[DOCUMENT SECTION]:

- - -

The proposed reaction mechanism proceeds by initial formation of the mixed anhydride 34 from 4 and pivaloyl chloride with subsequent N-acylation of DHPB to generate the corresponding acyl isothiouronium ion 35 (Figure 1). Deprotonation generates the (Z)-enolate 36, which undergoes Michael addition with the α,β-unsaturated ketimine 37 and subsequent intramolecular lactamization to generate the corresponding dihydropyridinone 38 and regenerate DHPB. Subsequent elimination of thiophenol gives the pyridone 39, which undergoes thermally promoted N- to O-sulfonyl migration to afford the pyridine 40.19
Figure 1.

Proposed reaction mechanism.
Within the literature, sporadic examples of the key N- to O-sulfonyl rearrangement utilized in this process have been observed, usually as an undesired nonproductive pathway in thermally promoted Diels–Alder reactions of sulfonyl pyridones.11 To understand this process further, a crossover experiment was performed to determine if the N- to O-sulfonyl migration process involves an intra- or intermolecular transfer (Scheme 2). Reaction of 4 (1 equiv) with a 50:50 mixture of the ketimines 41 and 42 under the optimized reaction conditions led exclusively to the pyridines 24 and 28, respectively, in a 50:50 mixture, and is consistent with intramolecular N- to O-sulfonyl transfer from an intermediate pyridone being involved within this process.
Scheme 2.

Crossover experiment to determine intra- or intermolecular N- to O-sulfonyl transfer.
The synthetic utility of the newly installed 2-sulfonate functional handle was next demonstrated through a series of product derivatizations to install H, aryl, heteroaryl, alkyl, and amino substituents (Scheme 3). For example, 22 can be reduced to give the 2,4-substituted pyridine 43 in 89 % yield,20 and it also readily undergoes SNAr with morpholine to give 44 in 85 % yield.21, 22 The pyridine substrates are compatible with traditional cross-coupling methodologies, thus leading to diverse 2,4,6-substituted pyridines. For example, 22 undergoes a Mizoroki–Heck reaction with N-vinylacetamide to afford the pyridine 45 in 76 % yield,23 Suzuki coupling to give 46 in 81 % yield,24, 25 and Kumada cross-coupling to give 47 in 66 % yield.26 In addition to sp2–sp2 coupling reactions, iron-catalyzed sp2–sp3 coupling of 22 with n-hexylmagnesium bromide gives 48 in 74 % yield.27, 28
Scheme 3.

- - -

[TASK REQUIREMENTS]:
1 – Answer these from the pyridine synthesis passage:
(a) What intermediate forms first when 4 reacts with pivaloyl chloride?
(b) Which pyridines does the crossover experiment produce?
(c) What yield does the reduction of 22 to 43 give?
2 – Resume the pyridine synthesis passage, picking up after its last line.

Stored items
- - -

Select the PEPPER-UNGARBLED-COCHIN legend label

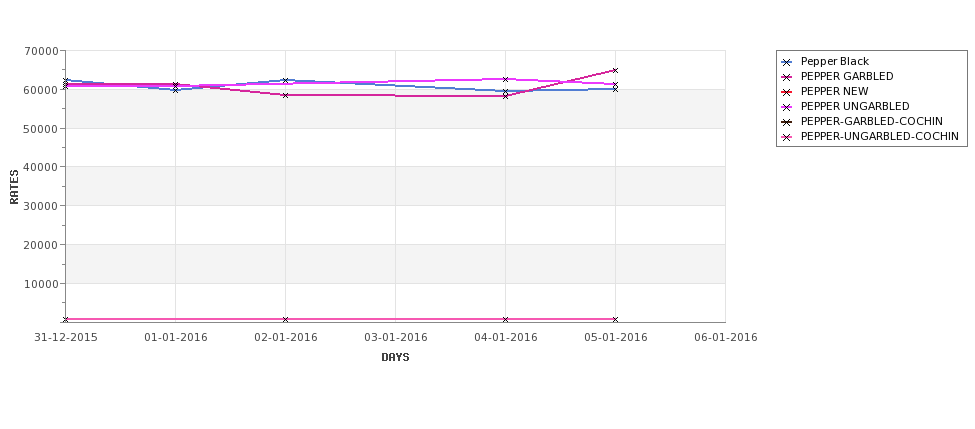click(879, 136)
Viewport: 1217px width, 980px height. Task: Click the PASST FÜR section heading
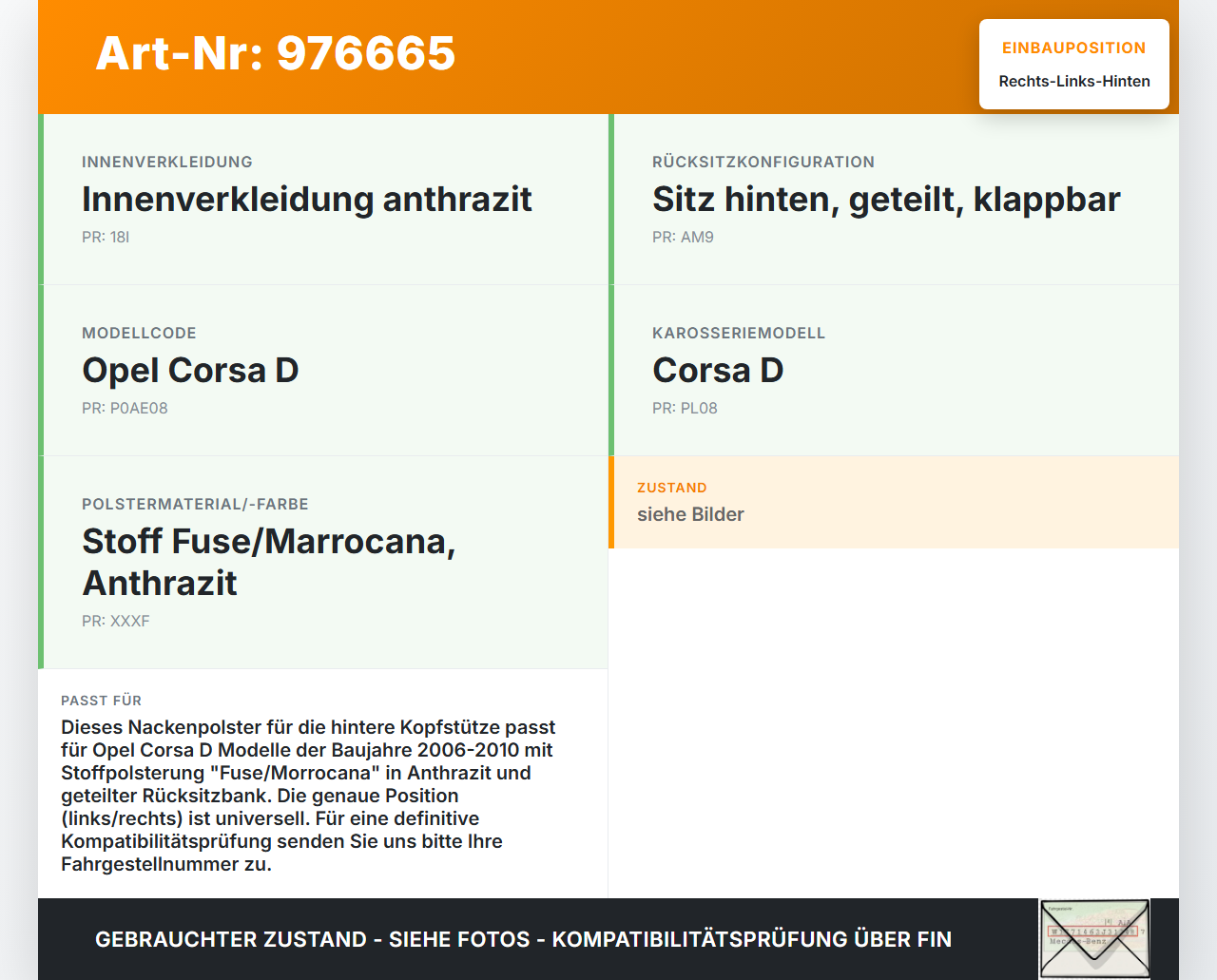102,701
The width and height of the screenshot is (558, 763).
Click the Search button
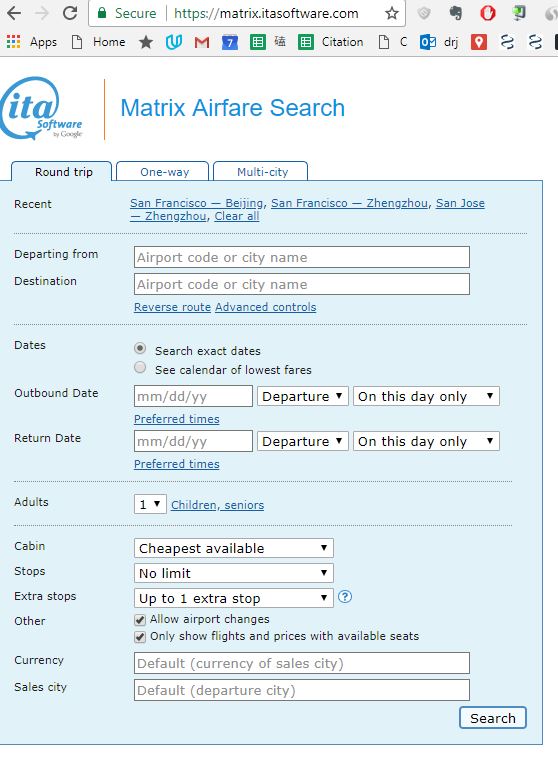tap(493, 718)
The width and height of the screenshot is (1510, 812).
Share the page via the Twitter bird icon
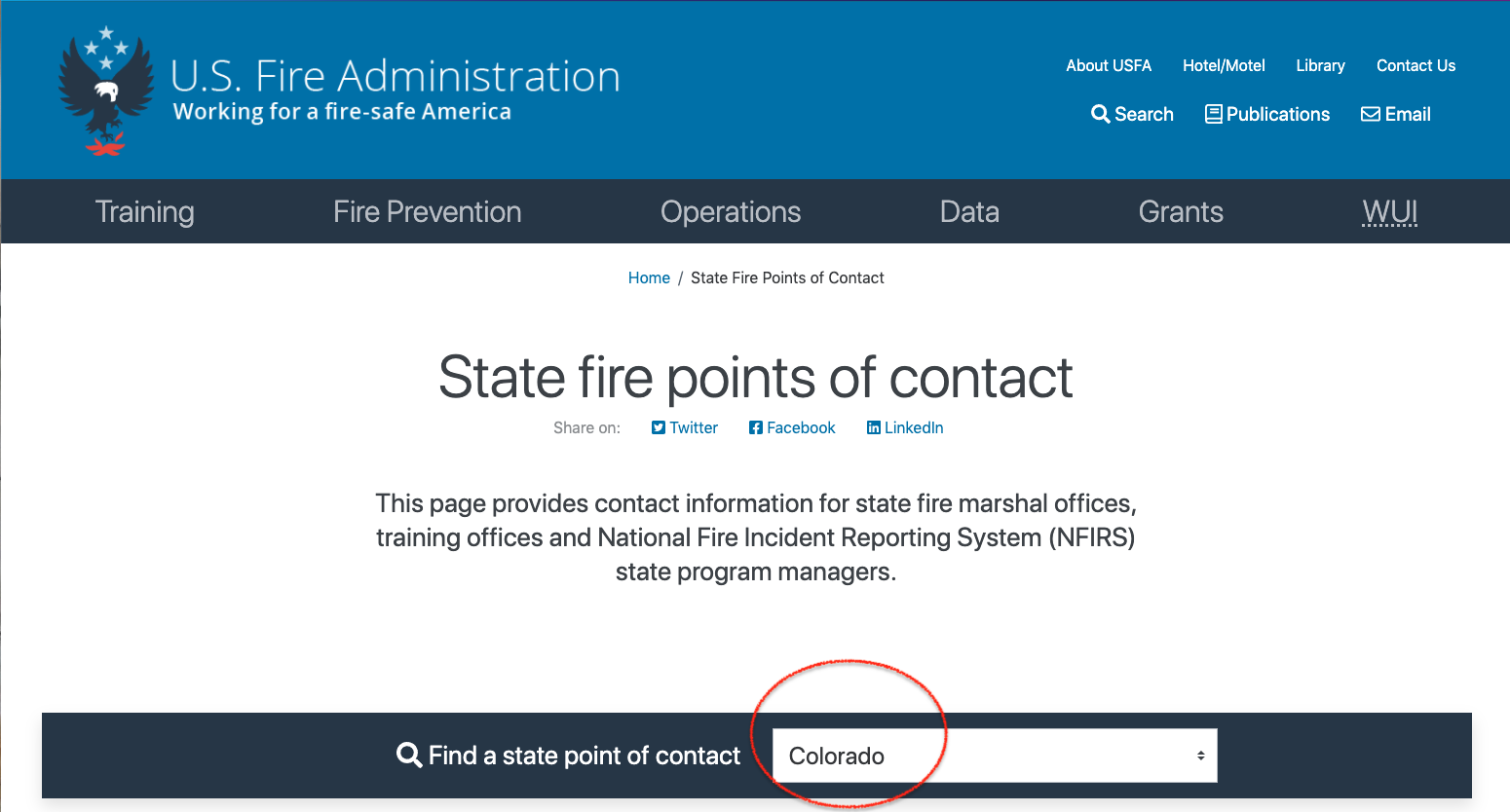pyautogui.click(x=659, y=427)
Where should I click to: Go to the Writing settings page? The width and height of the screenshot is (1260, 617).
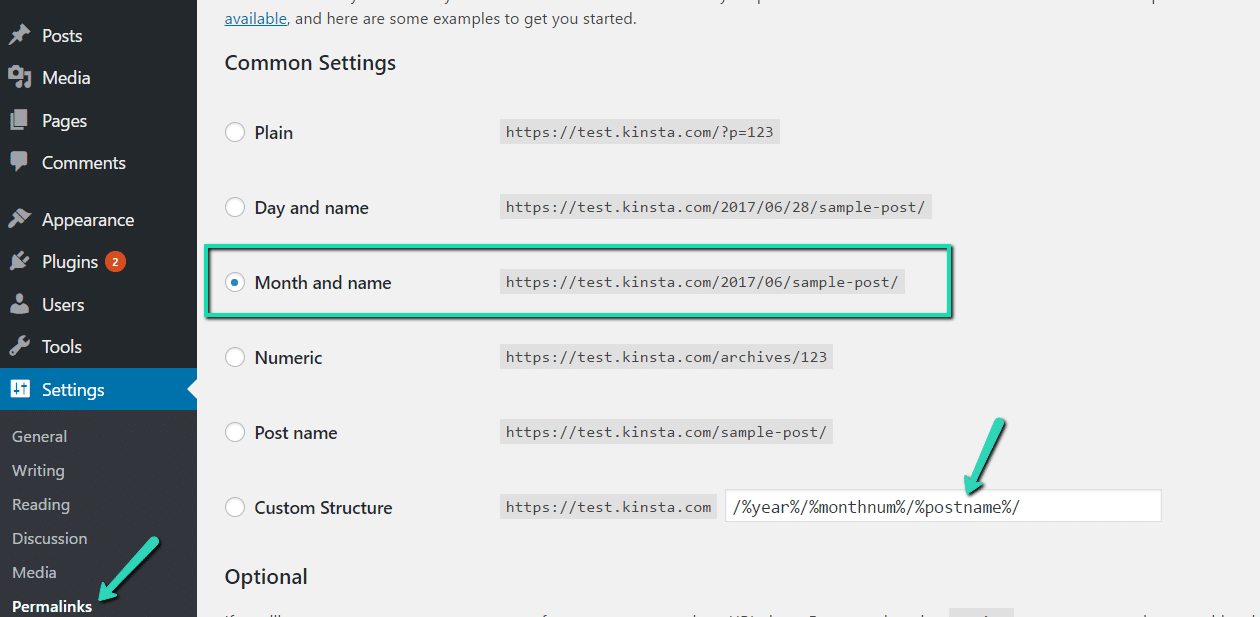(x=37, y=470)
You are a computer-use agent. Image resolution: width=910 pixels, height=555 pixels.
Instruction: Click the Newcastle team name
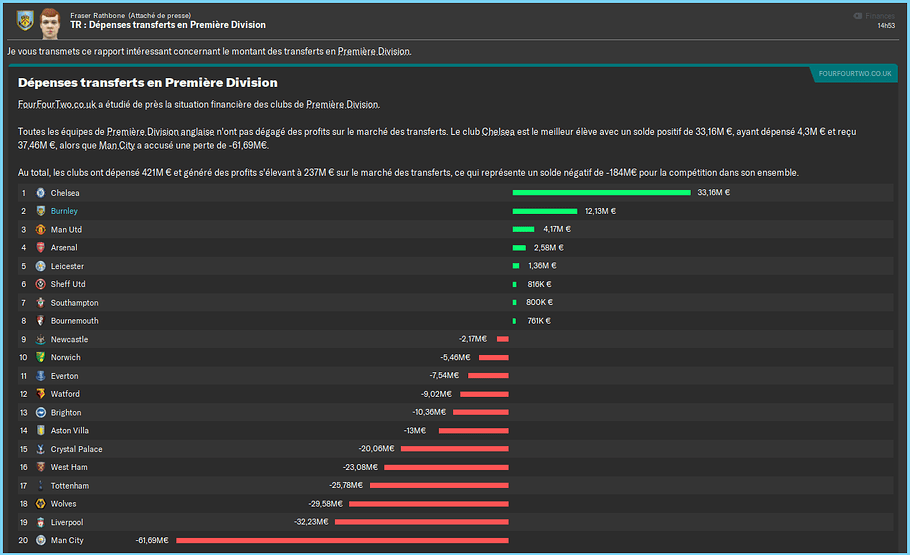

- - -

[ANSWER LIST]:
1 –
(a) The mixed anhydride 34.
(b) The pyridines 24 and 28, in a 50:50 mixture.
(c) 89 %.

2 –
Product derivatizations. a) HCO2H (3 equiv), Pd(OAc)2 (5 mol %), dppp (5 mol %), Et3N (5 equiv) DMF, 60 °C, 1 h. b) morpholine (10 eq), Et3N (2 equiv), toluene, 110 °C, 16 h. c) N-vinylacetamide (4 equiv), [Pd(dba)2] (5 mol %), dppf (5 mol %), Cy2NMe (3 equiv), 1,4-dioxane, 100 °C, 16 h. d) ArB(OH)2 (2 equiv), Pd(OAc)2 (2 mol %), BrettPhos (2 mol %), K3PO4⋅H2O (3 equiv), toluene, 110 °C, 2 h. e) 4-MeOC6H4MgBr, (1.5 equiv), [Pd(dba)2] (2.5 mol %), PinP(O)H (5 mol %), 1,4-dioxane, 80 °C, 24 h. f) n-C6H13MgBr (1.5 equiv), FeCl3 (5 mol %), NMP (9 equiv), THF, −10 °C, 10 min. Boc=tert-butoxycarbonyl, Cy=cyclohexyl, dba=dibenzylideneacetone, dppp=1,3-bis(diphenylphosphino)propane, NMP=N-methyl-2-pyrrolidone, Pin=pinacol, THF=tetrahydrofuran.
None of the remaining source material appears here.